--- Start of Information shown ---
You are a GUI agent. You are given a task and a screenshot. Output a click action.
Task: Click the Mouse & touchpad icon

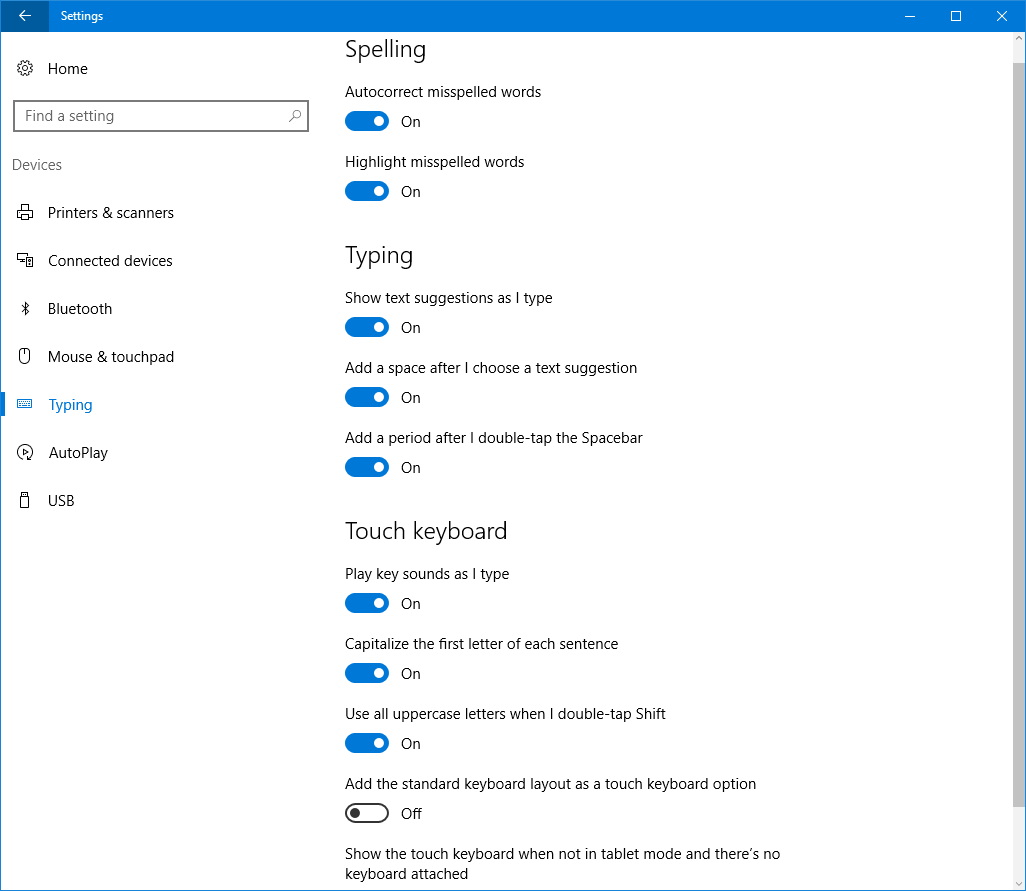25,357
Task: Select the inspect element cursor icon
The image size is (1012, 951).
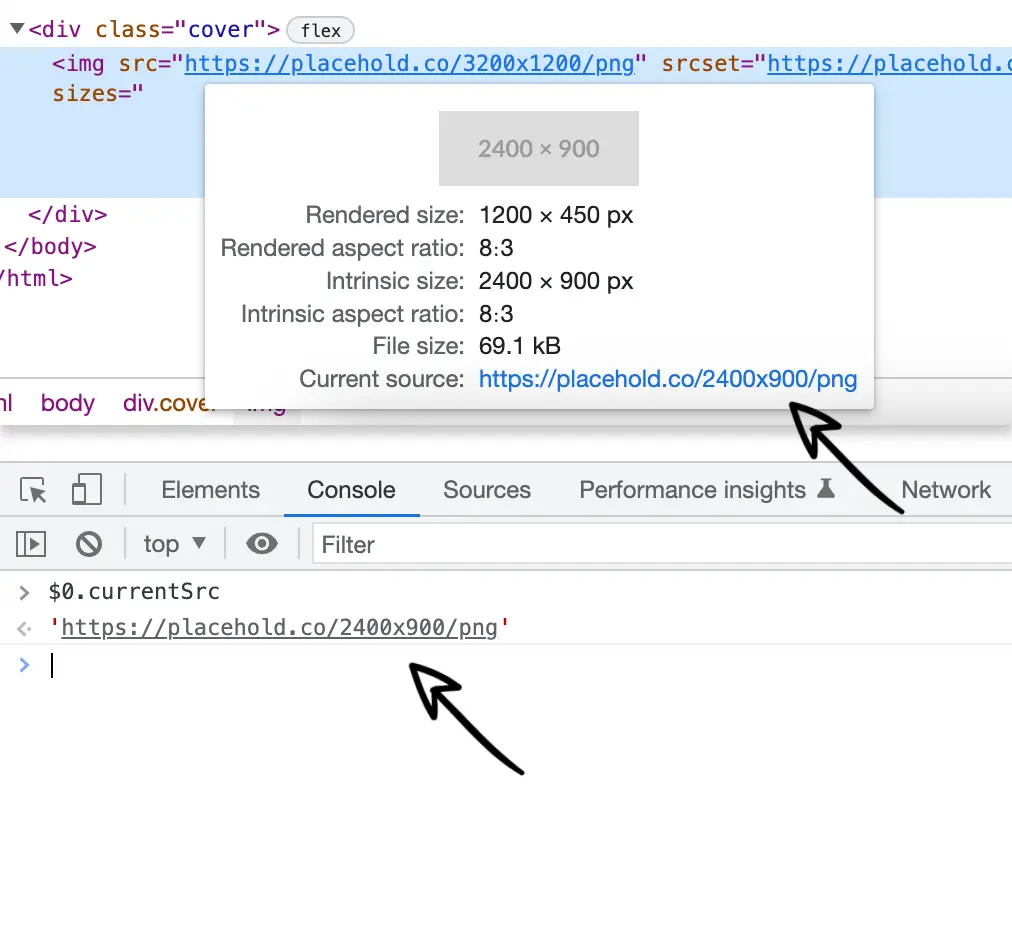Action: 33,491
--- End of Information shown ---
■ Exercise instructions
Retype all of the material above line for line, leaving out the pictures.

■ Task solution
You are a GUI agent. You are given a task and a screenshot. Output a click action.
Task: Click the Mouse & touchpad icon

25,357
Task: Select the inspect element cursor icon
The image size is (1012, 951).
Action: 33,491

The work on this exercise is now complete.